- _Objective_: Can you reproduce the stretch of the listing from the line containing "Viewport: 1259px width, 900px" through the end, swapping "accomplish" for "achieve" and keeping everything else unchanged?

= = = = =

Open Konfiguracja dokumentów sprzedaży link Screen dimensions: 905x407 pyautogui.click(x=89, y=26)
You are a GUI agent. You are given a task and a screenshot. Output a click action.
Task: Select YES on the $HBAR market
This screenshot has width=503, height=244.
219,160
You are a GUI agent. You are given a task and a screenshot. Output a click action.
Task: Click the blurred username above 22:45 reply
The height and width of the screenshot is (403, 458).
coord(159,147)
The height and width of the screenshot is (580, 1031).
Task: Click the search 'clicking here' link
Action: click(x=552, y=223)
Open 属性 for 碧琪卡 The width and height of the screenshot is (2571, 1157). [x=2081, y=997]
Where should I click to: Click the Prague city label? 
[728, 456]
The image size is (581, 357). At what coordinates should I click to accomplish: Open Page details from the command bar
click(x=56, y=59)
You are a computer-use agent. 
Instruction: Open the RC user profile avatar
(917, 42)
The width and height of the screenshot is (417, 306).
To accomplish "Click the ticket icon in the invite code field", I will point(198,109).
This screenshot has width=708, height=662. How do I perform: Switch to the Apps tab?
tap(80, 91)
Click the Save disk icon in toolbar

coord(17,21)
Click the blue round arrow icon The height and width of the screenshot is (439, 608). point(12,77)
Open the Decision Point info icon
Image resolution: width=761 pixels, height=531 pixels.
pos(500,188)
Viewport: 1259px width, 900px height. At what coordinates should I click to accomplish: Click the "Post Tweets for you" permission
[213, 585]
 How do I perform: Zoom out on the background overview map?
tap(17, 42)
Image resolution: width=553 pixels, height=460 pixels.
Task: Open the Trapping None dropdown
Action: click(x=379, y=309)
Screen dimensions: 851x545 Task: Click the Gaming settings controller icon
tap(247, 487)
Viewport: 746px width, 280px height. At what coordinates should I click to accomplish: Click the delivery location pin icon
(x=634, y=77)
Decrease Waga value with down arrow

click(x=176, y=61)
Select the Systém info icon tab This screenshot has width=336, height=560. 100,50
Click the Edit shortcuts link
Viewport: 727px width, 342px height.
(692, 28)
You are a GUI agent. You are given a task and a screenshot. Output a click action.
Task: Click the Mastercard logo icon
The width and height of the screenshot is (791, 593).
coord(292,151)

= = = = =

- _Answer to this problem_:
Viewport: 1259px width, 900px height. At what coordinates should I click to achieve: Click the "Post Tweets for you" permission
[213, 585]
 How do I perform: Zoom out on the background overview map?
tap(17, 42)
Image resolution: width=553 pixels, height=460 pixels.
Task: Open the Trapping None dropdown
Action: click(x=379, y=309)
Screen dimensions: 851x545 Task: Click the Gaming settings controller icon
tap(247, 487)
Viewport: 746px width, 280px height. At what coordinates should I click to achieve: Click the delivery location pin icon
(x=634, y=77)
Decrease Waga value with down arrow

click(x=176, y=61)
Select the Systém info icon tab This screenshot has width=336, height=560. 100,50
Click the Edit shortcuts link
Viewport: 727px width, 342px height.
(692, 28)
You are a GUI agent. You are given a task and a screenshot. Output a click action.
Task: Click the Mastercard logo icon
The width and height of the screenshot is (791, 593).
coord(292,151)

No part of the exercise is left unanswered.